Nel dettaglio viene richiesto l’immediata applicazione di: una previsione normativa che preveda una “detenzione domiciliare speciale per coloro che devono scontare una pena, anche residuale fino a 4 anni e con accompagnamento della Polizia giudiziaria al domicilio per la contestuale verifica dell’idoneità al domicilio stesso”; “uno sconto di pena pari a 75 giorni nel caso in cui non vi siano rilievi disciplinari”; “una licenza speciale di 75 giorni per i semiliberi”.
In un’ottica non dissimile paiono orientarsi le osservazioni e le proposte del consiglio direttivo dell’ “Associazione italiana dei professori di diritto penale”(AIPDP) in ordine all’emergenza carceraria da coronavirus.

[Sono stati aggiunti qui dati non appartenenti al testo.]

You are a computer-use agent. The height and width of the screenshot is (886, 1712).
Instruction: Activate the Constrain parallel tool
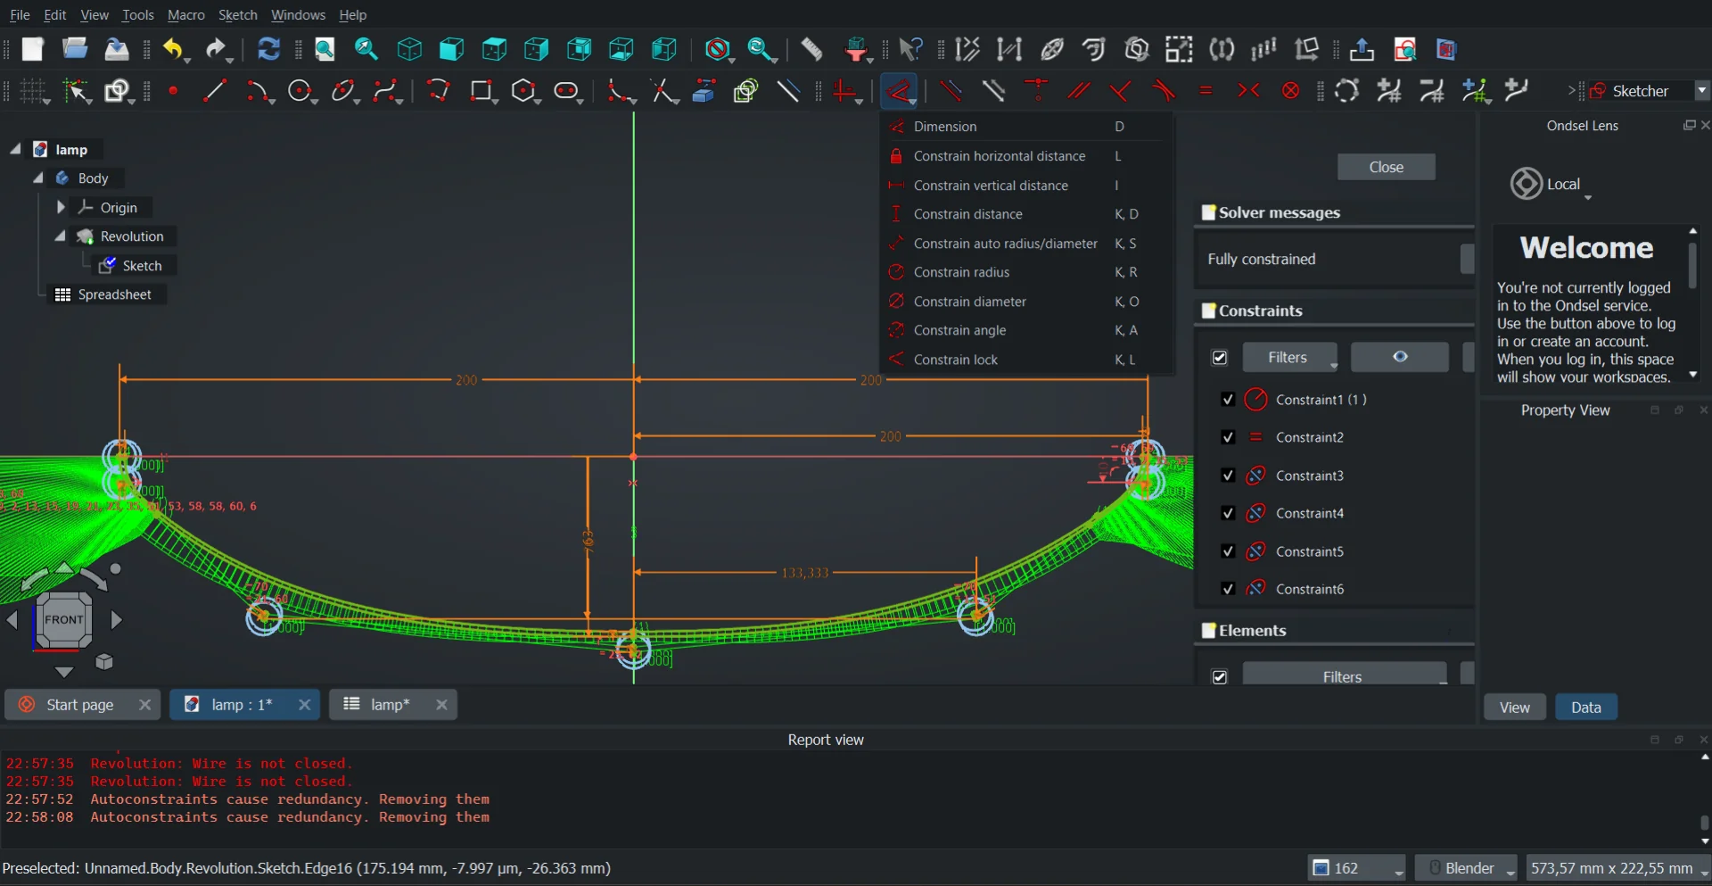(x=1079, y=91)
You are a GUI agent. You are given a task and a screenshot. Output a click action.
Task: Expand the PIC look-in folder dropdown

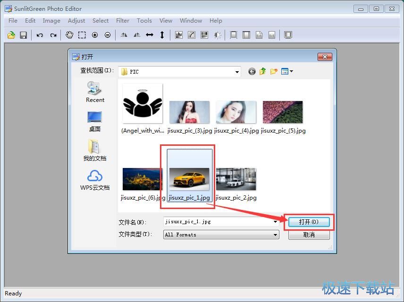coord(237,72)
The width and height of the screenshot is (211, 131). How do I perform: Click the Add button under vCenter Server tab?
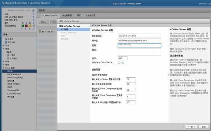44,22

3. Considerazioni conclusive
Sulla scia delle considerazioni suesposte, appare condivisibile l’attuazione di un intervento legislativo più chiaro che possa efficacemente arginare l’emergenza sanitaria all’interno degli istituti penitenziari; ma, a parere di chi scrive, è ancora più necessario predisporre immediatamente concrete misure che possano contrastare, in una prospettiva più lungimirante, la problematica del sovraffollamento carcerario che ormai da troppo tempo affligge la nostra società. Data la grave situazione ormai divenuta cronica che incide su principi e valori primari dell’essere umano, non solo dei detenuti ma di ogni persona che potrebbe anche indirettamente esserne colpita, non appare condivisibile trattare tale tematica in un’ottica solo emergenziale, né rinvenire una soluzione congrua ed efficace nello “svuotamento” delle carceri: è necessario attuare misure stabili e durature nel tempo, nonché rispettose del principi costituzionali primo fra tutti quello di legalità di cui all’art. 25, comma 2, Cost.

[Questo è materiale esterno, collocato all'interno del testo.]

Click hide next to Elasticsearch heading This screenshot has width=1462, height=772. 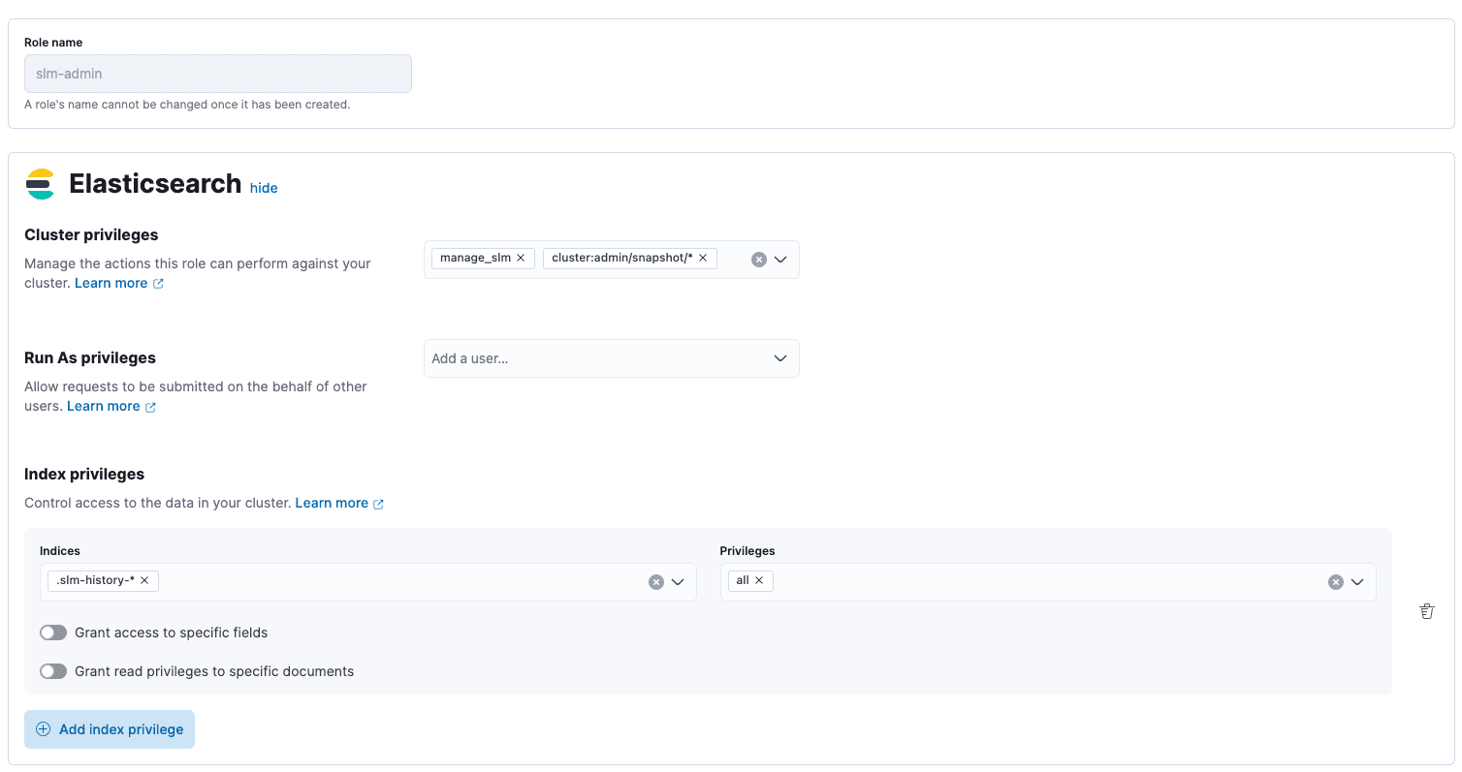pos(263,188)
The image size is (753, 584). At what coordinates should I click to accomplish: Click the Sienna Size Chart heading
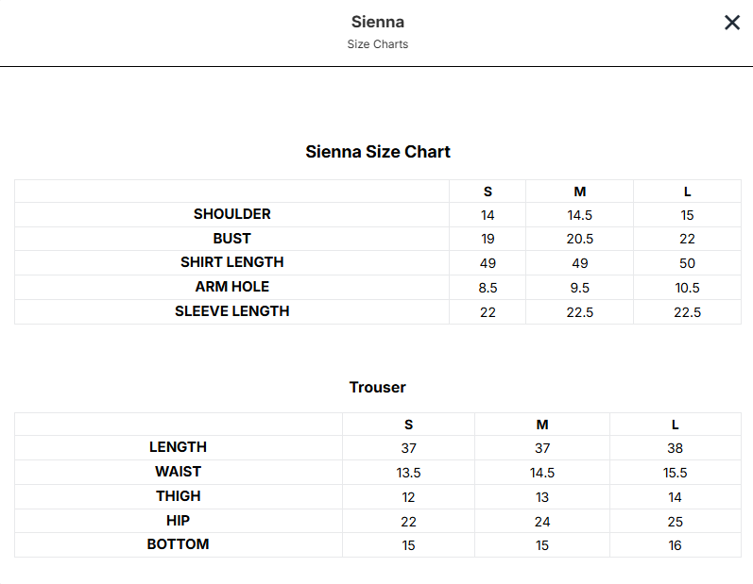tap(378, 152)
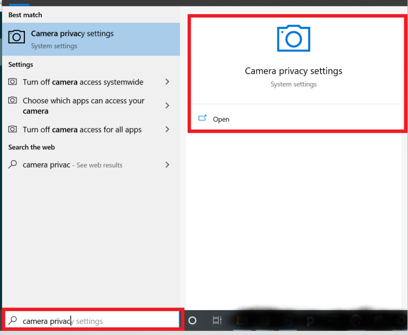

In tale prospettiva, la soluzione più idonea, che risponderebbe sia ad un’esigenza di contemperamento della questione in esame a lungo termine che di rispetto dei principi fondamentali dei detenuti, è quella di investire maggiori fondi nelle amministrazioni penitenziarie, così da poter utilizzare valide risorse finalizzate al miglioramento, all’ampliamento e alla creazione di nuovi istituti penitenziari; istituti capaci di contenere i soggetti sottoposti a detenzione nel rispetto dei principi fondamentali della persona umana già citati, sia a livello nazionale, in primis del finalismo rieducativo della pena di cui all’art. 27 co. 3 Cost., di solidarietà di cui all’art. 2 Cost., di uguaglianza sia formale che sostanziale di cui all’art. 3, commi 1 e 2, Cost.; che sovranazionale fra tutti, l’art. 3 Cedu sul divieto di trattamento inumani e degradanti.

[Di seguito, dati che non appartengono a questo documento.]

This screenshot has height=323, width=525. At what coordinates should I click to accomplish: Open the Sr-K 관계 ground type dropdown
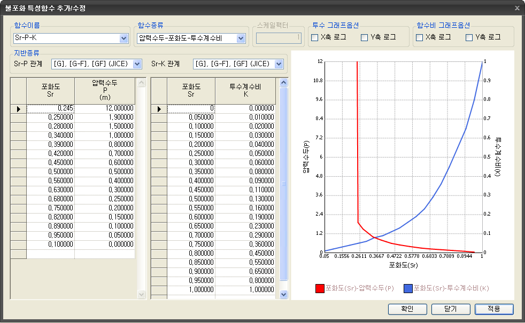point(279,64)
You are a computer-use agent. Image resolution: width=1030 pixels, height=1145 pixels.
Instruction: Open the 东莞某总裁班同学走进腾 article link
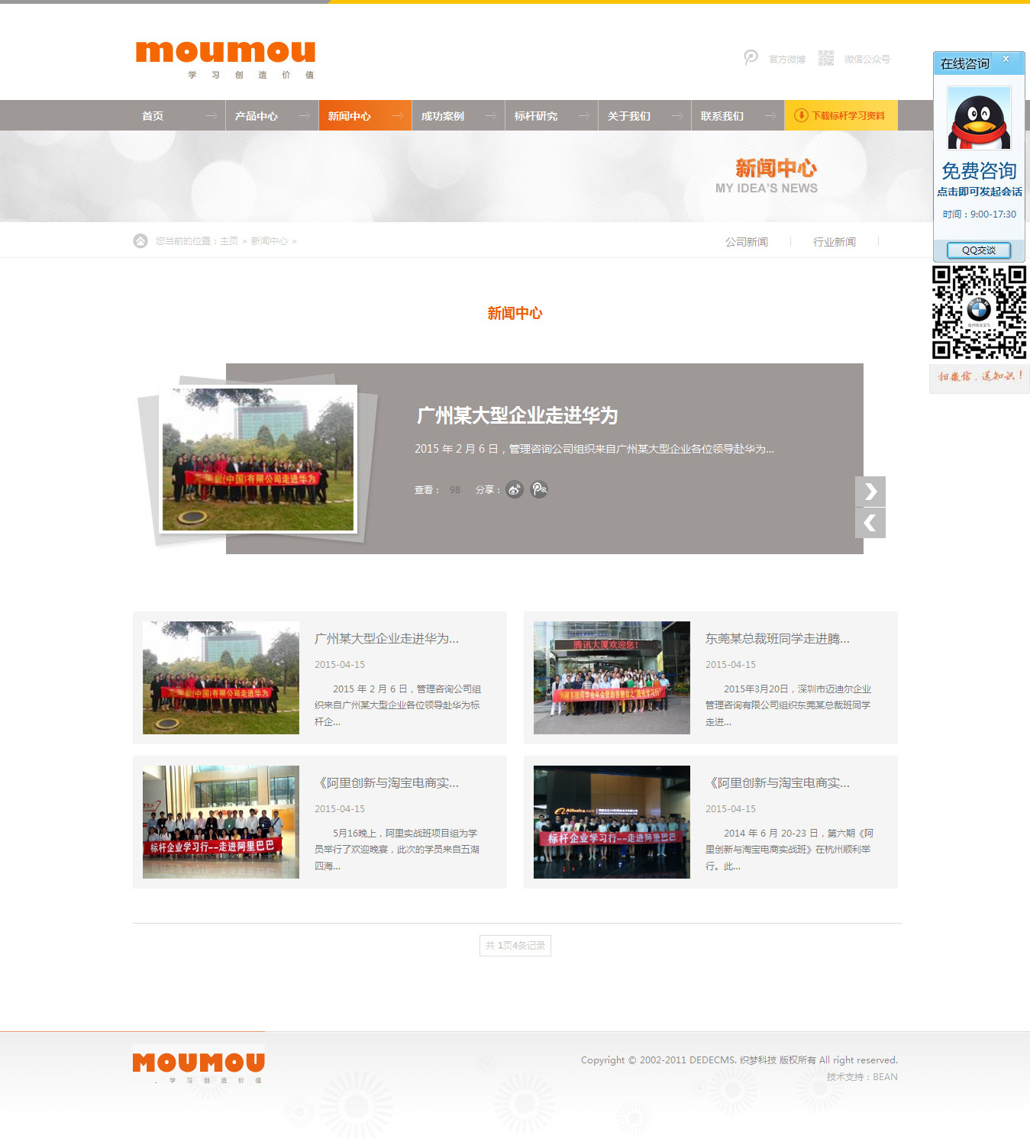777,639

Infine, ma non di minore importanza, è doveroso considerare che le nostre carceri per essere considerate tali, devono salvaguardare le differenti situazioni dei detenuti, detenuti che non possono essere trattati allo stesso modo e che purtroppo subiscono realtà completamente differenziate solo in considerazione dell’istituto penitenziario in cui si trovano, solo per fare un esempio, il carcere di “Rebibbia” non è certamente paragonabile a quello di “Regina Coeli”.
L’aver accomunato, o meglio ammassato, all’interno degli istituti penitenziari le situazioni più disparate, solo in virtù della loro condizione sociale, ovvero in quanto tossicodipendenti, o immigrati clandestini, o in quanto emarginati ecc., rischia di vanificare lo scopo fondamentale della pena ovvero la finalità di rieducare il condannato e poterlo reinserire nella società, nonché pone evidenti ripercussioni in termini del rispetto del principio di uguaglianza.
Il rapinatore recidivo, il persecutore seriale, non può stare con il tossicodipendente, e allo stesso tempo il detenuto violento non può stare con l’emarginato debole: a problematiche diverse bisogna rispondere in modo diverso e soprattutto immediato.